(TASK REQUIREMENTS): Among the entries, find the lines with the string "accomplish" and copy them.
START DATASET CONTENT
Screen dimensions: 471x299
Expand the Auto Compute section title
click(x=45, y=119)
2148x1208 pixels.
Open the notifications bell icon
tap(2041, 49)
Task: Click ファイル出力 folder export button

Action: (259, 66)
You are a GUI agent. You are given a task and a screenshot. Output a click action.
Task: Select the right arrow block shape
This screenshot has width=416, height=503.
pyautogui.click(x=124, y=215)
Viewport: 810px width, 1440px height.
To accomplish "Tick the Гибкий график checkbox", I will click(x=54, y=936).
END DATASET CONTENT
START DATASET CONTENT
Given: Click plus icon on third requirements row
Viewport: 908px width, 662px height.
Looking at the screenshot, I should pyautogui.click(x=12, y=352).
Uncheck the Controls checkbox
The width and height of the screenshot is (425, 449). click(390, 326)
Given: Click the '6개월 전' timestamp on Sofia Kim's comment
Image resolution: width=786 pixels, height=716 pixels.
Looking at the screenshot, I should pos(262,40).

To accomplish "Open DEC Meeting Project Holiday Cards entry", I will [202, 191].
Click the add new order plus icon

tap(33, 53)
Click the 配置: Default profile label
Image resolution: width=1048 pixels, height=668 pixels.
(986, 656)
END DATASET CONTENT
(ANSWER FOR THE TASK):
To accomplish "Tick the Гибкий график checkbox", I will click(x=54, y=936).
To accomplish "Open DEC Meeting Project Holiday Cards entry", I will [202, 191].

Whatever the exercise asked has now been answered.